** CHECK YOUR UNDERSTANDING **
1. In the commentary on the Times report about Alabama's immigration law, list every question the writer poses.
2. Extend the commentary on the Times report about Alabama's immigration law, picking up after its last sentence.

IN THESE (THERAPEUTIC) TIMES: The Times writes the great southern novel!

FRIDAY, OCTOBER 21, 2011

Part 4—Whites (and blacks) left behind: Sometimes, the New York Times even provides real journalism.

Often, though, the famous newspaper provides other services. Consider Campbell Robertson’s front-page report on October 4—his or her news report about the alleged effects of Alabama’s new immigration law.

In part, this piece was journalistic; it provided some real information about a recent event. But largely, Robertson crafted a novel. His dateline said “ALBERTVILLE, Ala.” This is the way he began:
ROBERTSON (10/4/11): The vanishing began Wednesday night, the most frightened families packing up their cars as soon as they heard the news.
“The vanishing” began that night? Is that a journalistic term? As he continued, Robertson reported the way some Hispanics were leaving Alabama in response to the state’s new law.

But was Robertson mainly involved in journalism? Or was he serving other functions? In part, he was plainly writing a novel. Before too long, he had acknowledged his novel’s rather obvious template:
ROBERTSON: The vanishing began Wednesday night, the most frightened families packing up their cars as soon as they heard the news.

They left behind mobile homes, sold fully furnished for a thousand dollars or even less. Or they just closed up and, in a gesture of optimism, left the keys with a neighbor. Dogs were fed one last time; if no home could be found, they were simply unleashed.

** DATA FOR ANALYSIS **
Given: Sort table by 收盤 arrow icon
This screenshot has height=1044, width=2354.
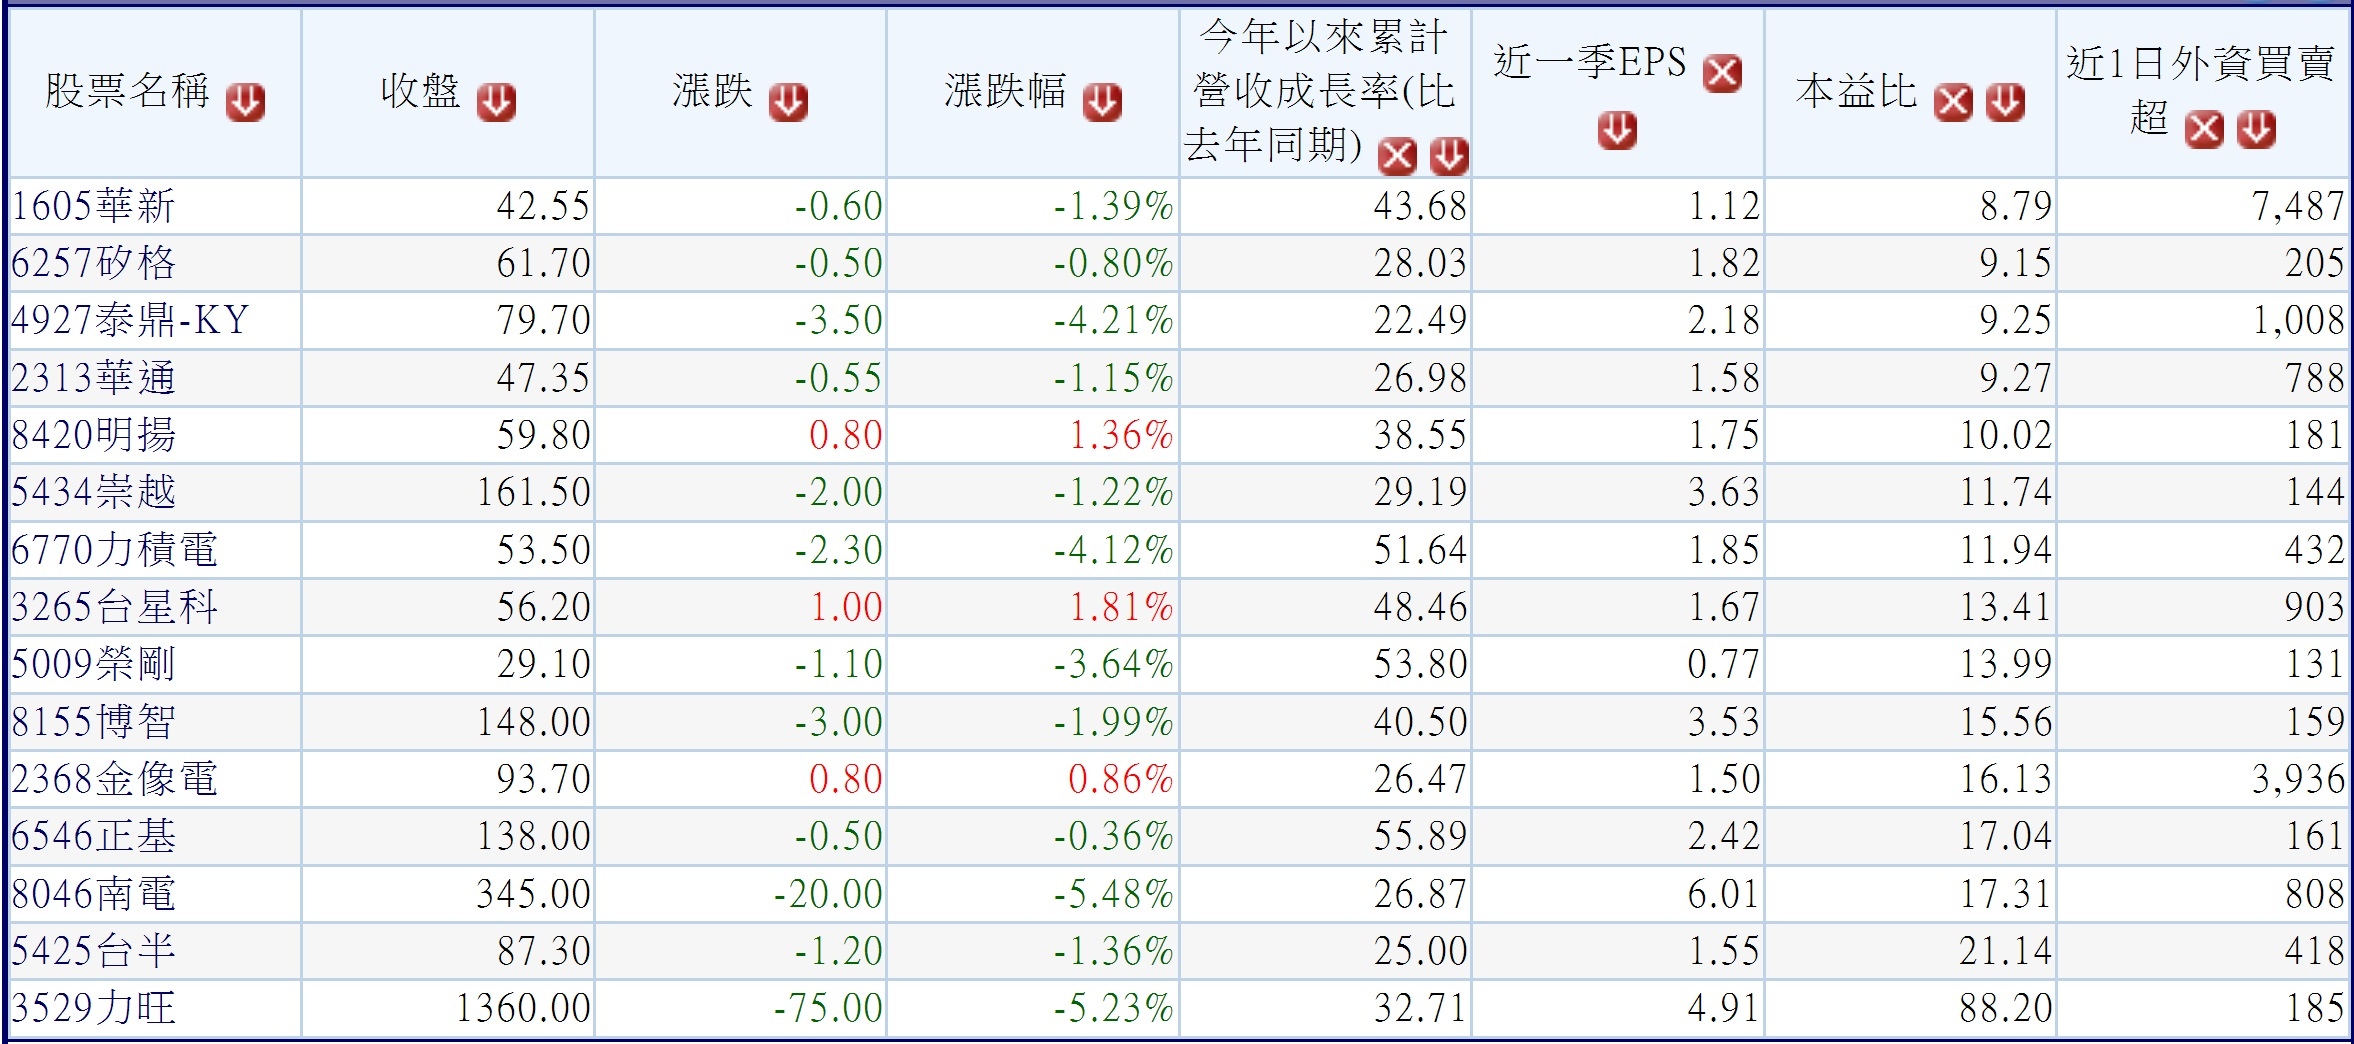Looking at the screenshot, I should point(496,102).
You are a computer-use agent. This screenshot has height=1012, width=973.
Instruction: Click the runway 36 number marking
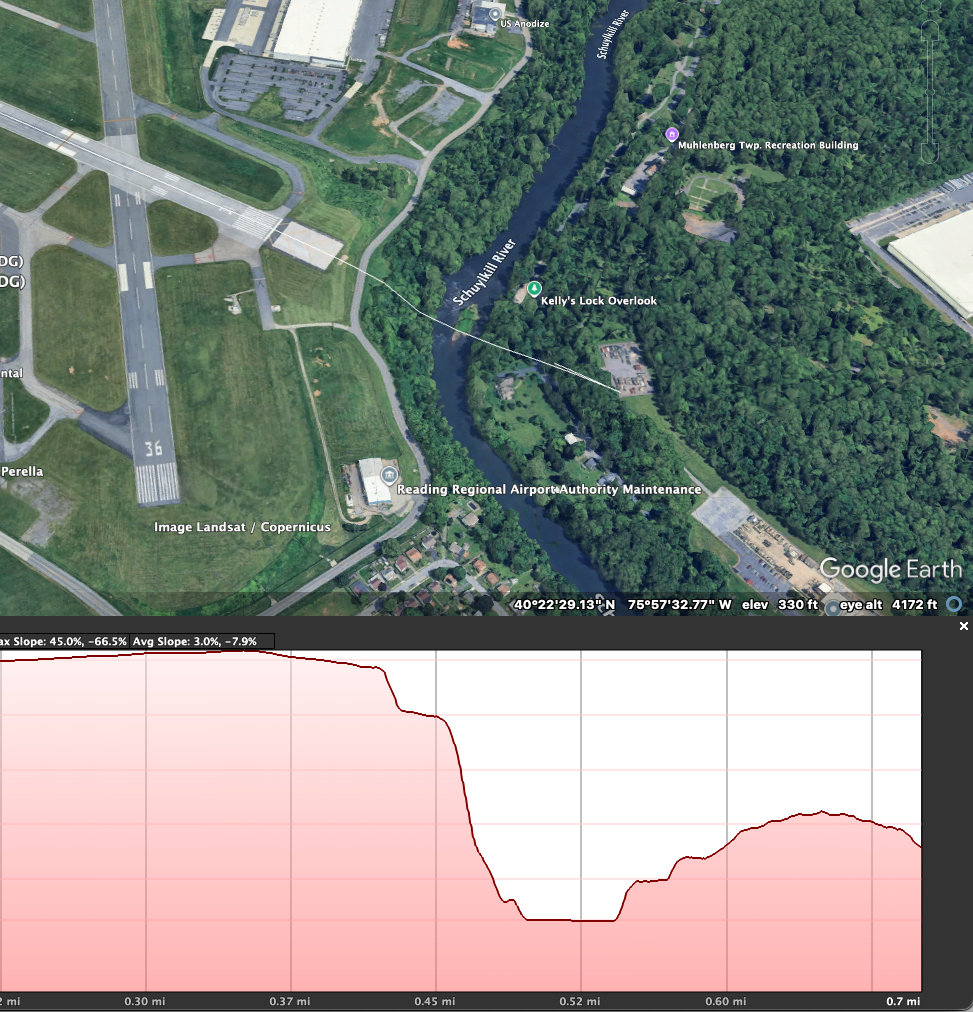[153, 449]
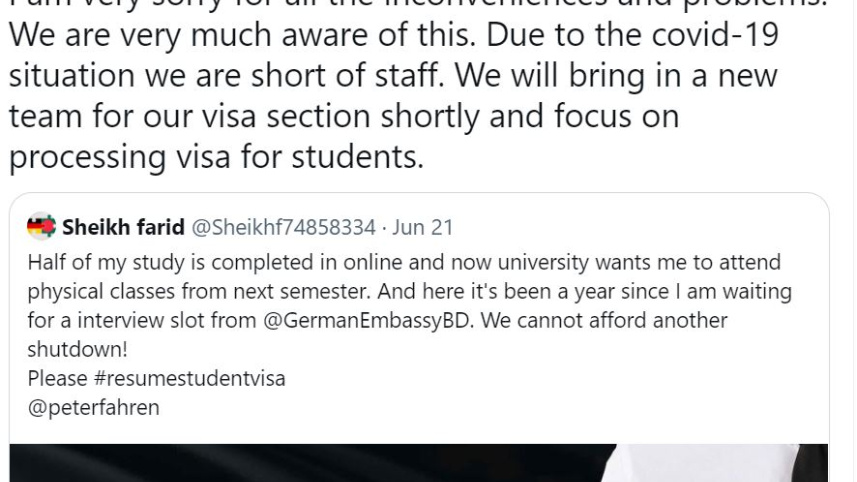
Task: Open the Jun 21 tweet timestamp
Action: pos(423,227)
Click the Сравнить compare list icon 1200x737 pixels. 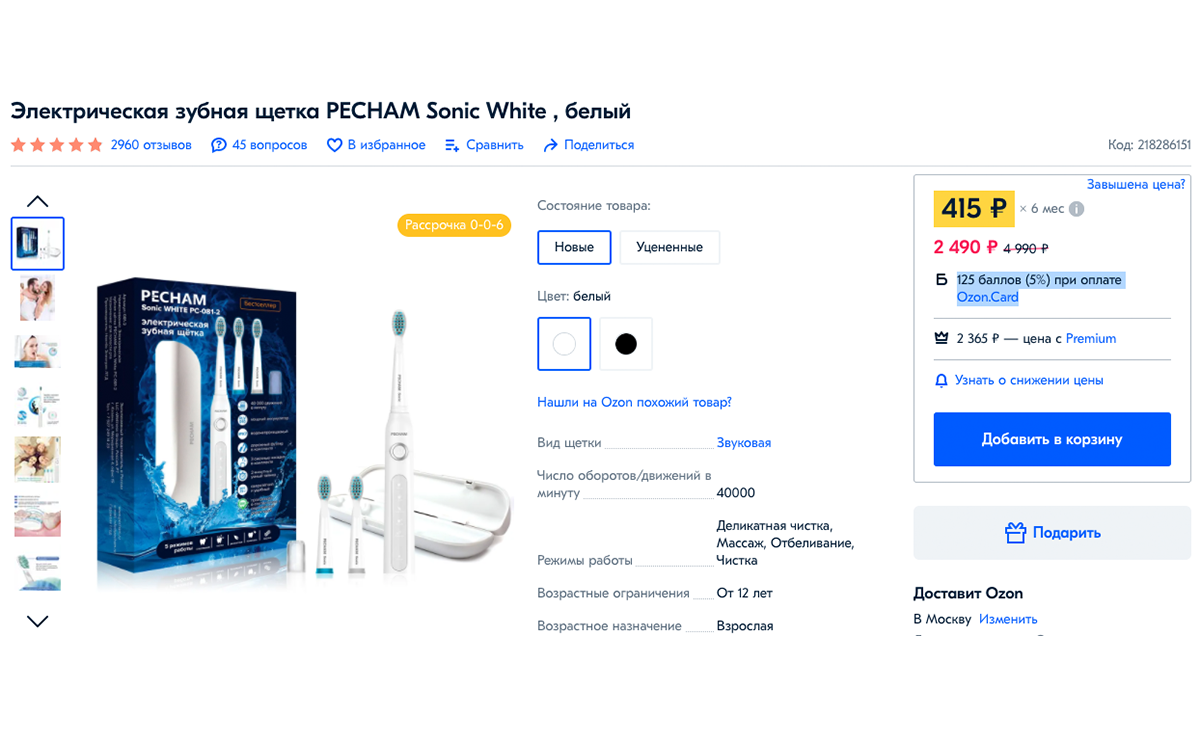tap(452, 145)
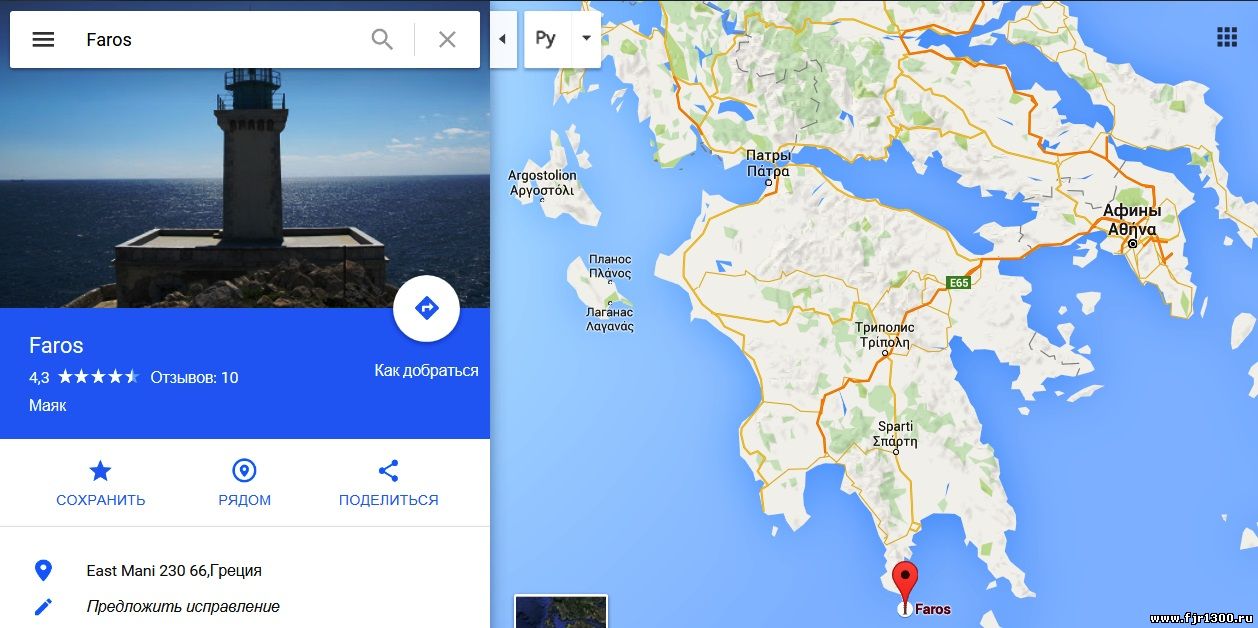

** OUTPUTS BY TASK **
1.
- "The vanishing" began that night?
- Is that a journalistic term?
- But was Robertson mainly involved in journalism?
- Or was he serving other functions?

2.
Two, 5, 10 years of living here, and then gone in a matter of days, to Tennessee, Illinois, Oregon, Florida, Arkansas, Mexico—who knows? Anywhere but Alabama.

The exodus of Hispanic immigrants began just hours after a federal judge in Birmingham upheld most provisions of the state’s far-reaching immigration enforcement law.

[...]

John Weathers, an Albertville businessman who rents and has sold houses to many Hispanic residents, said his occupancy had suddenly dropped by a quarter and might drop further, depending on what happens in the next week. Two people who had paid off their mortgages called him asking if they could sell back their homes, Mr. Weathers said.

Grocery stores and restaurants were noticeably less busy, which in some cases may be just as well, because some employees stopped showing up. In certain neighborhoods the streets are uncommonly quiet, like the aftermath of some sort of rapture.
Robertson’s template was The Rapture, in which a whole population disappears from the earth. And make no mistake—the scribe was writing a novel. On whose authority did he say that “certain neighborhoods” in Albertville were “uncommonly quiet” this day? (Whatever that was supposed to mean.) Robertson cited no source for this claim. Does he know how quiet it normally is in this town’s different neighborhoods? Or was he just enjoying the liberties which go to those who type novels?

When Robertson did attempt journalism, his effort sometimes seemed peculiar. At one point, he pretended to buttress a major point by giving us a statistic:
ROBERTSON: When Judge Blackburn was finished, Alabama was left with what the governor called “the strongest immigration law in this country.” It went into effect immediately, though her ruling is being appealed by the Justice Department and a coalition of civil rights groups.

In the days since, school superintendents have reassured parents—one even did so on television in Spanish—that nothing had changed for children who were already enrolled. Wary police departments around the state said they were, for now, awaiting instructions on how to carry out the law.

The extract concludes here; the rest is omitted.